Die Kriterien, die über Erfolg oder Misserfolg eines Softwareprojekts entscheiden, sind vielfältig. Gängigerweise werden die Kundenzufriedenheit einerseits und die Einhaltung von Zeit- und Kosten-Budgets andererseits als Messgrössen für den Erfolg angewendet. Die hohe Kunst besteht darin, beides gleichermassen zu erreichen.
Die Kundenzufriedenheit wird aber zumeist erst gegen Ende des Projekts, nicht selten erst beim Akzeptanz-Test durch den Kunden ermittelt. Iterative und agile Entwicklungsmethoden, die sich in der jüngeren Vergangenheit gegenüber den klassischen "Wasserfall"- und V-Modellen mehr und mehr durchgesetzt haben, können dafür sorgen, dass Diskrepanzen früher entdeckt und mit einer höheren Frequenz korrigiert werden können. Dennoch haben diese und andere Initiativen nichts daran geändert, dass viele Manager das Freigeben eines IT-Projekts als Lotteriespiel empfinden. Denn die fortwährende Optimierung der Software-Entwicklungsprozesse kann eines nicht ändern: Es ist relativ unerheblich, wie gut Software entwickelt wird, wenn sie nicht den Bedarf der Nutzer trifft. Optimierungen am Entwicklungsprozess allein reichen also nicht aus.

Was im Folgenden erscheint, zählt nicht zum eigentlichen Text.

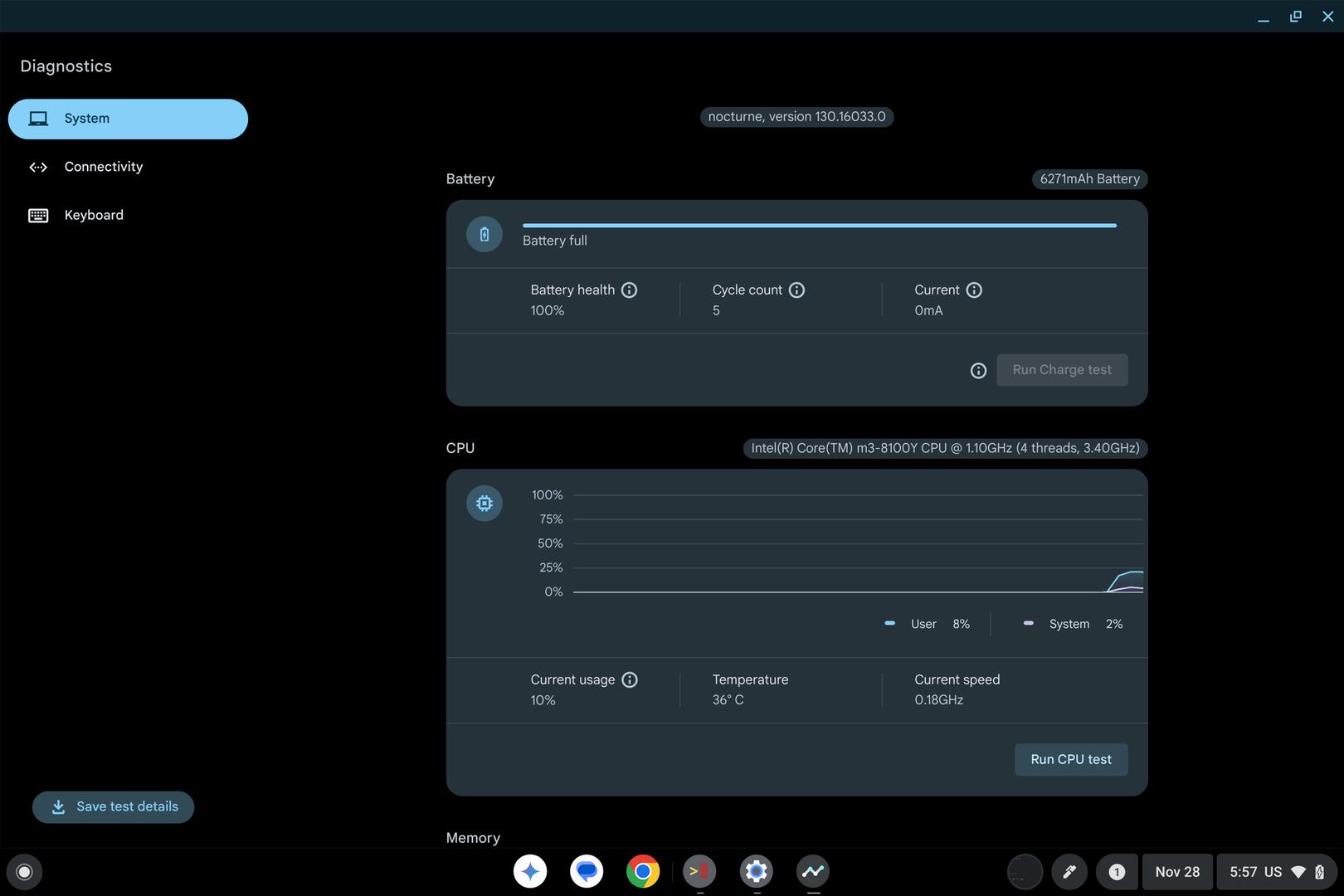Open the Nov 28 calendar date

coord(1176,872)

Die Erhebung und Verwaltung der Anforderungen an das neue System – genau dies wird im Ausdruck "Requirements Engineering" zusammengefasst - stellt sich oft als Achillesferse eines jeden Softwareprojektes heraus. Denn in den abschliessenden Tests kann Qualität nur noch gemessen werden – generiert wird sie zu Beginn. Studien belegen, dass bis zu 60 Prozent der Fehler in der Systementwicklung bereits im Requirements Engineering verursacht wurden. Fehler in der Analyse sind somit eine der Hauptursachen für Fehlschläge in der Software- und Systementwicklung. Hier liegt ein beachtliches Einsparpotential.

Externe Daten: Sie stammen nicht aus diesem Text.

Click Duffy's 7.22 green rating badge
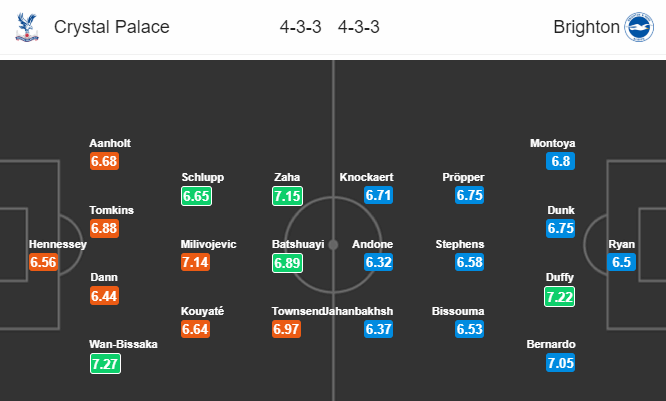Viewport: 666px width, 401px height. coord(560,297)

Die Geburt eines neuen Berufsbildes
Die Tätigkeit des Requirements Engineering als solche ist nicht neu. Bereits im klassischen Wasserfall- und V-Modell stehen am Anfang eines jeden Projekts jeweils die Definition der Anforderungen und die Spezifikation. Diese durchaus etablierten Modelle kranken jedoch häufig am strikt sequentiellen Entwicklungsablauf, der den Beginn einer neuen Phase erst nach Abschluss der vorhergehenden erlaubt. Das bedeutet, dass im Prinzip sämtliche Anforderungen bereits zu Beginn aufgenommen, analysiert und gegebenenfalls modelliert werden und dann als Ganzes an das Design und die Entwicklung übergehen sollten. In der Praxis lässt sich jedoch häufig beobachten, dass die initial erhobenen Anforderungen im Laufe des Projekts korrigiert werden müssen.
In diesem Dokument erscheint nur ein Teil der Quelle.